Comparisons of the sequences of multiple isolates of the virus (MN988668 and NC 045512, isolated from Wuhan, China, and MN938384.1, MN975262.1, MN985325.1, MN988713.1, MN994467.1, MN994468.1, and MN997409.1) reveal greater than 99.99% identity (Sah, R. et al. (2020) “Complete Genome Sequence of a 2019 Novel Coronavirus (SARS-CoV-2) Strain Isolated in Nepal,” Microbiol.
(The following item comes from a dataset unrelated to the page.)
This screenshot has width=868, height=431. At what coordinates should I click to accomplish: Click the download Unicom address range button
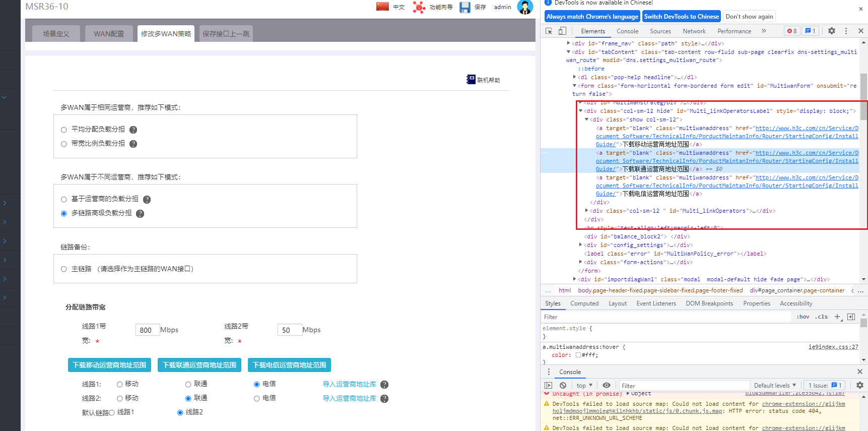(199, 365)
Resource Announcements 9(11): e00169-20, pages 1-3; Brussow, H. (2020) “The Novel Coronavirus—A Snapshot of Current Knowledge,” Microbial Biotechnology 0:(0):1-6). The SARS-CoV-2 genome is highly similar to that of human SARS-CoV, with an overall nucleotide identity of approximately 82% (Chan, J. F. et al. (2020) “Genomic Characterization Of The 2019 Novel Human-Pathogenic Corona Virus Isolated From A Patient With Atypical Pneumonia After Visiting Wuhan,” Emerg Microbes Infect 9:221-236; Chan, J. F. et al. (2020) “Improved Molecular Diagnosis Of COVID-19 By The Novel, Highly Sensitive And Specific COVID-19-RdRp/Hel Real-Time Reverse Transcription-Polymerase Chain Reaction Assay Validated In Vitro And With Clinical Specimens,” J Clin. Microbiol. JCM.00310-20. doi: 10.1128/JCM.00310-20). Based on its homology to related coronaviruses, SARS-CoV-2 is predicted to encode 12 open reading frame (ORFs) coding regions (ORF1ab, S (spike protein), 3, E (envelope protein), M (matrix), 7, 8, 9, 10b, N, 13 and 14. The arrangement of these coding regions is shown in.

The S gene (spike gene) coding region is of particular significance to the present invention and has been characterised in the NCBI Genbank MN908947.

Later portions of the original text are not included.